**PAGE TEXT**
———
Neville J Woolf Conversations with Dicke

Nick Woolf is Professor of Astronomy at the University of Arizona. He was a postdoc in the Princeton University Department of Astrophysical Sciences from 1962 to 1965. His current research interest is astrobiology.

I have these memories that tell me that I cost Bob Dicke the Nobel Prize.

One evening in the attic of Palmer, I think in early 1964, Bob turned to me and asked me whether there was any way to know the amount of the background radiation. He had already turned Roll and Wilkinson onto the topic, but I believe they had only just started.

I said "Well, there were your own measurements in 1946." He grunted. And I said, "and then there are the interstellar molecules."

He didn't say a word. "Oh," I thought, "I must have said something stupid" and I shut up. If I had said more, about the searches for excitation in iron and CN and the other stuff, I am sure he would have picked up on it and he would have been ahead of Penzias and Wilson - but that is the world of Might Have Been.

I also mentioned the molecules to George Field during this time, or slightly earlier, and George said something about that he thought they were excited by collisions. Later I asked him, and he said that he had tried a calculation around that time, but later realized that it had been wrong.

Finally, when I was at the Institute for Space Studies in 1965, Bob Dicke wanted Bill Hoffman and me to fly a balloon to detect the background radiation. Well, I knew that we were far from that level of precision, though in a couple of years later Bill did detect the 100-^m radiation from the galactic center. So I hurriedly diverted Bob to the molecules. And in the hurry of the moment I left him with a reference to McKellar's paper before he had measured the excited state. So Bob got Pat Thaddeus into the picture, and Thaddeus tracked down the literature - but this was all after Penzias and Wilson (1965a) had observed the background.
———
**Saved entries**

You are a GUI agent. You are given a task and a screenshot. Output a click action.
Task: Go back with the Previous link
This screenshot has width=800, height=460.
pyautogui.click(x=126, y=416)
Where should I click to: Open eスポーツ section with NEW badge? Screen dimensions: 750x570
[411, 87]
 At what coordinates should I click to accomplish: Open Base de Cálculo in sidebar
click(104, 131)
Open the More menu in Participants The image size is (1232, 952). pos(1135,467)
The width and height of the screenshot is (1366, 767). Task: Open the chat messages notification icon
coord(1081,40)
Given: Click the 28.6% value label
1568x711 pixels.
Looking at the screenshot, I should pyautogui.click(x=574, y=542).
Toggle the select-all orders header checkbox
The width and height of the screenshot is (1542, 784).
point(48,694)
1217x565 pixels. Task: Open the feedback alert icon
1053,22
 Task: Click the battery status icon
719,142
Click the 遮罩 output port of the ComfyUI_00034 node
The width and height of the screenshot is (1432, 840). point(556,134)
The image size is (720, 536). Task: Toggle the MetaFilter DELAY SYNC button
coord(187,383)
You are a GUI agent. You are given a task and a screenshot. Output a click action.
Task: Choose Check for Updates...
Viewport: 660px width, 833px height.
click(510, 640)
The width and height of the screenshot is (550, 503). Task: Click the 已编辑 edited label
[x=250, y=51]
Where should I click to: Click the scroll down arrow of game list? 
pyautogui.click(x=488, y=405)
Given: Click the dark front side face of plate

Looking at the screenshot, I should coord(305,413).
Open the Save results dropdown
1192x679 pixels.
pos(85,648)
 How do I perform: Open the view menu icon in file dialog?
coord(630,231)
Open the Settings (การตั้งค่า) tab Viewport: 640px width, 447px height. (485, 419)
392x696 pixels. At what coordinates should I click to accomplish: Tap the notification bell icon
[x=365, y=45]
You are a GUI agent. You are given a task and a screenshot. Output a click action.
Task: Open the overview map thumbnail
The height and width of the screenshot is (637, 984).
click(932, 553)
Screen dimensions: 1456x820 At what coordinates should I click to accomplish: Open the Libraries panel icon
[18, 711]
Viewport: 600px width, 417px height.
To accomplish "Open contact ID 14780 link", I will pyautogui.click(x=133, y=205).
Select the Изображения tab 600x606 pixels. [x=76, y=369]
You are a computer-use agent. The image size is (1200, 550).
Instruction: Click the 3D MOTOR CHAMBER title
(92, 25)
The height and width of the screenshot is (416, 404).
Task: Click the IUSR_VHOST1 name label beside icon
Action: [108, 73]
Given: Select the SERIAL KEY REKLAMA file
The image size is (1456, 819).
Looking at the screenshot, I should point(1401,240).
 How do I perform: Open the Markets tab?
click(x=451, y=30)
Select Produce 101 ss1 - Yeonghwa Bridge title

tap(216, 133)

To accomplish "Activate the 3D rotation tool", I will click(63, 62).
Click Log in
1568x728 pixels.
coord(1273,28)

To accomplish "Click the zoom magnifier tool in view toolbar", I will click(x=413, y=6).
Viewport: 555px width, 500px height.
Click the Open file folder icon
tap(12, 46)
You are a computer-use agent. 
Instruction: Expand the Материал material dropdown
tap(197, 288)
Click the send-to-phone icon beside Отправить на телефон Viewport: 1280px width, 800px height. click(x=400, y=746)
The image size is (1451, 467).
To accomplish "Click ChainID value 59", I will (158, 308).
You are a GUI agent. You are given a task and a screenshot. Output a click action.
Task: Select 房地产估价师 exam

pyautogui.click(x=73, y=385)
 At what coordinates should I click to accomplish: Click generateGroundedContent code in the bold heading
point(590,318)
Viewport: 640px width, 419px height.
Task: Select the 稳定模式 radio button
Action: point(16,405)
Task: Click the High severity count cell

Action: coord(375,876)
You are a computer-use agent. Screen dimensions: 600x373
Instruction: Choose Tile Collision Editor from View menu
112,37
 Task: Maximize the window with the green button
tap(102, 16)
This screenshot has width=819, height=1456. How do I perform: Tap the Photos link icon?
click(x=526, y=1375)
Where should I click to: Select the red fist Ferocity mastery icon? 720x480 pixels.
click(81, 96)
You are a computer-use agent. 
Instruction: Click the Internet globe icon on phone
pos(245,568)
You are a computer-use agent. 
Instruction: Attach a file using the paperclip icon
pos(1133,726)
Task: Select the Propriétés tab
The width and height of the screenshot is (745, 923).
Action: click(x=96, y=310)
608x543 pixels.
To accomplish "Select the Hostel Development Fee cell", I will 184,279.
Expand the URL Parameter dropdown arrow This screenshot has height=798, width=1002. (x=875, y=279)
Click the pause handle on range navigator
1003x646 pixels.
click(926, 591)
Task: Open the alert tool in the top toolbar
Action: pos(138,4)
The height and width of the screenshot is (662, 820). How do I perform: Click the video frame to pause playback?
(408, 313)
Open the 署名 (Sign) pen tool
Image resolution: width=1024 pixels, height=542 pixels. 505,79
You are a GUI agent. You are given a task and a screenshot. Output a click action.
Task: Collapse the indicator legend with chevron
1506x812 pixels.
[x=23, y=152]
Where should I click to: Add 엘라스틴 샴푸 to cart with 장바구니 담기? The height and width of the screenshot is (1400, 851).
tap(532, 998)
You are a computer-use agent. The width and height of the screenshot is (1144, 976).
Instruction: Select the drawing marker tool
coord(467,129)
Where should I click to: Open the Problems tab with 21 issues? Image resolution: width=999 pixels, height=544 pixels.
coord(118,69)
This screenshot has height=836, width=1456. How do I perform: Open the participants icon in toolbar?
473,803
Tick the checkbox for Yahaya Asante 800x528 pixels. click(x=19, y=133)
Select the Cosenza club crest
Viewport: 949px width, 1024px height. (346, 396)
———
**EXERCISE PROMPT**
What is the Spanish translation of this sentence from the page text about conversations with Dicke: "I have these memories that tell me that I cost Bob Dicke the Nobel Prize."?

**YOUR SOLUTION**
Tengo estos recuerdos que me dicen que le costé a Bob Dicke el Premio Nobel.